- _WORKING DATA_
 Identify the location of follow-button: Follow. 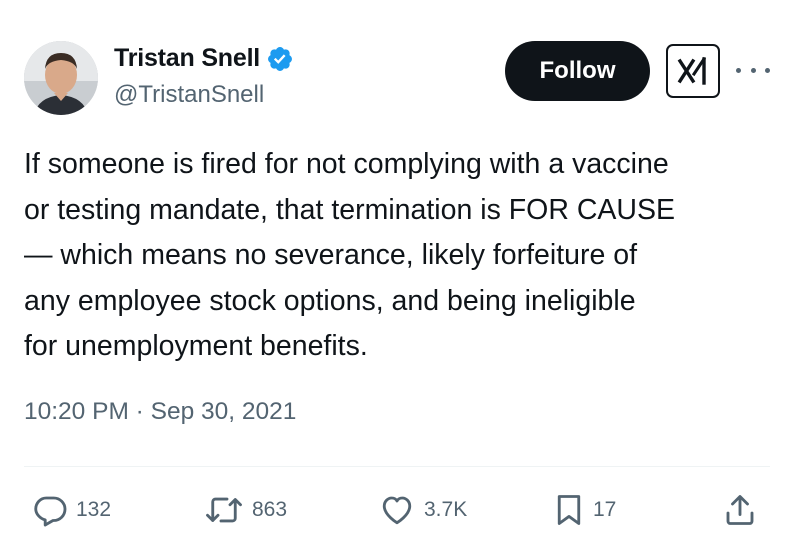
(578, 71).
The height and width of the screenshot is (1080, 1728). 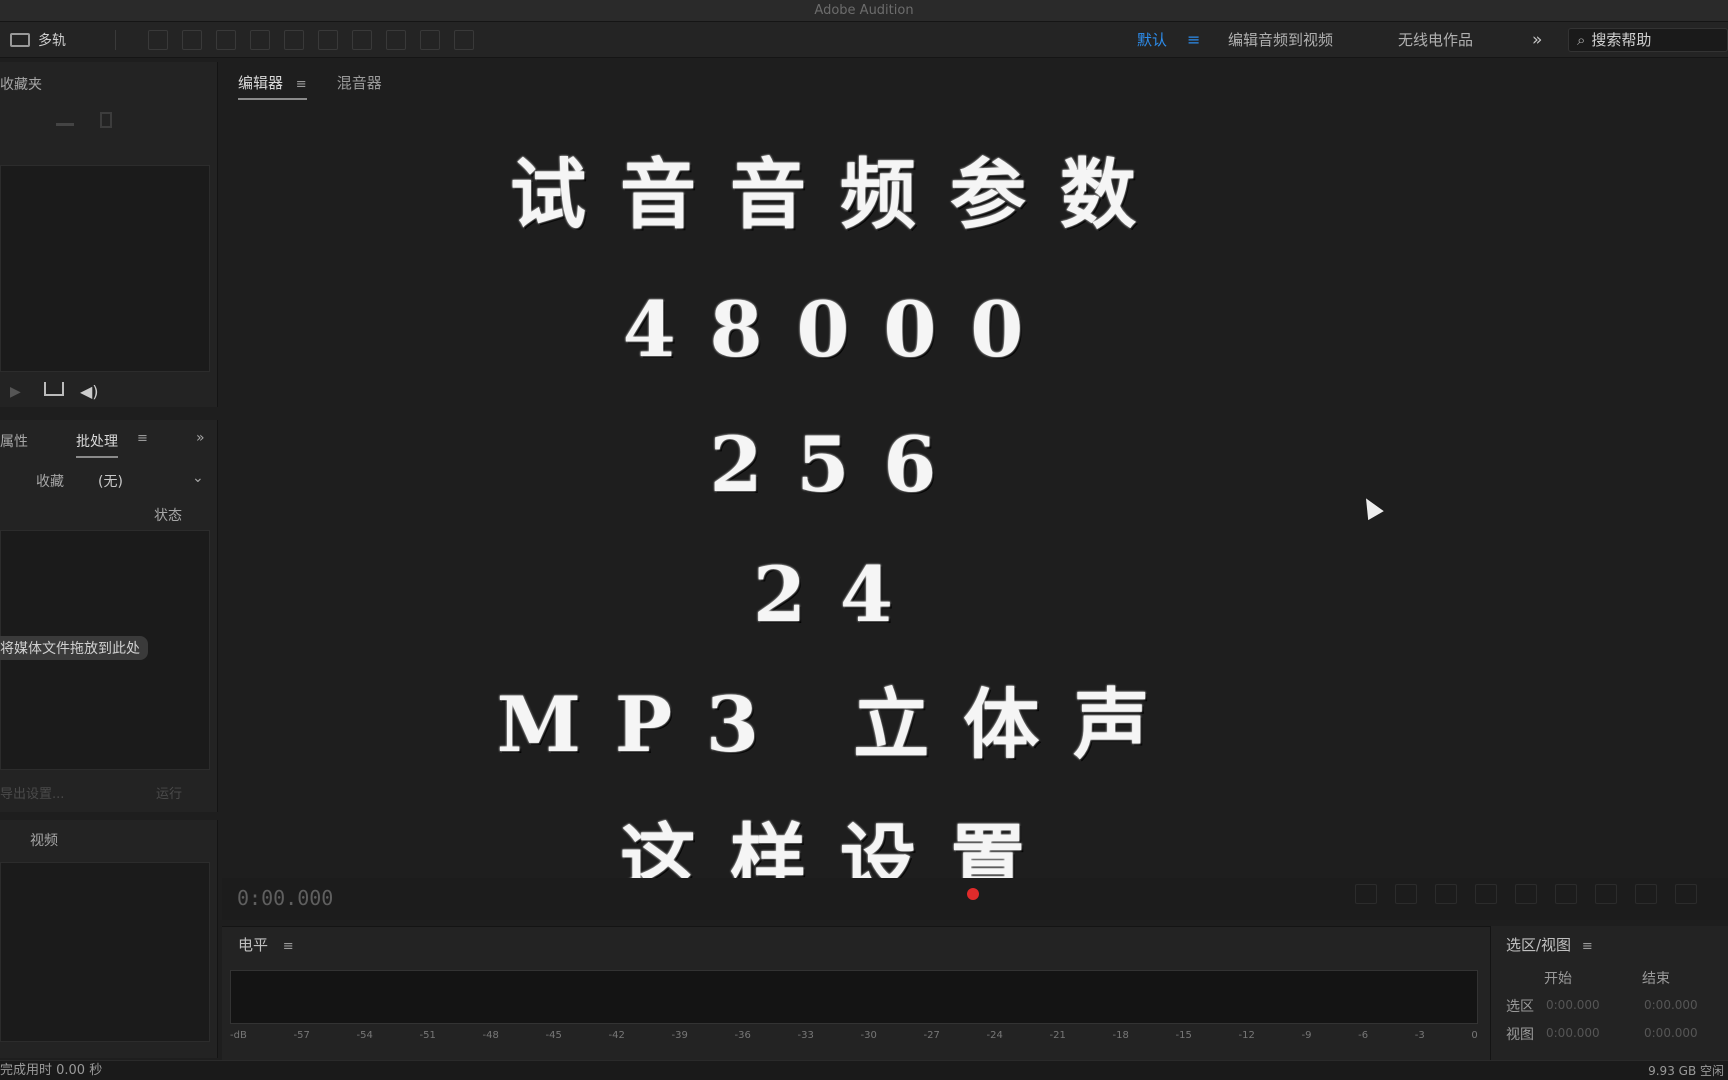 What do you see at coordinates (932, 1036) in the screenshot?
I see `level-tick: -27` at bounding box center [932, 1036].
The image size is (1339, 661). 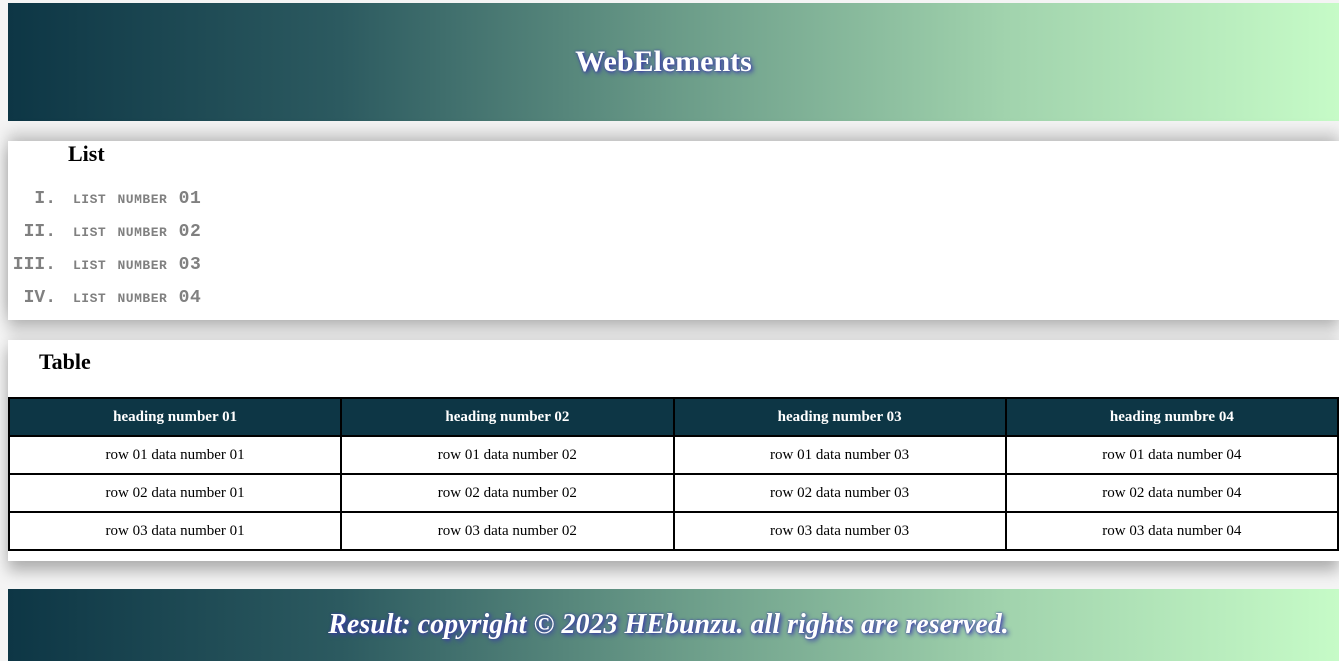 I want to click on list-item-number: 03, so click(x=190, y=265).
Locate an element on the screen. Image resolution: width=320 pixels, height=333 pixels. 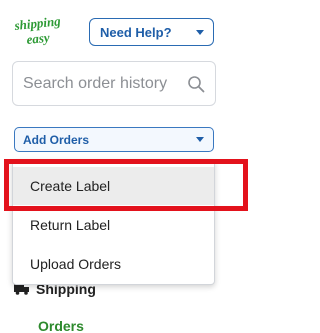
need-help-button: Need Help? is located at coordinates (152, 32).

- _WHAT YOU ARE ASKED TO DO_
Copy word for word the lines from the one containing "Locate an element" through the last line, inclusive, leaving out the pictures.

- _RESPONSE_
Locate an element on the screen. Image resolution: width=320 pixels, height=333 pixels. 
need-help-button: Need Help? is located at coordinates (152, 32).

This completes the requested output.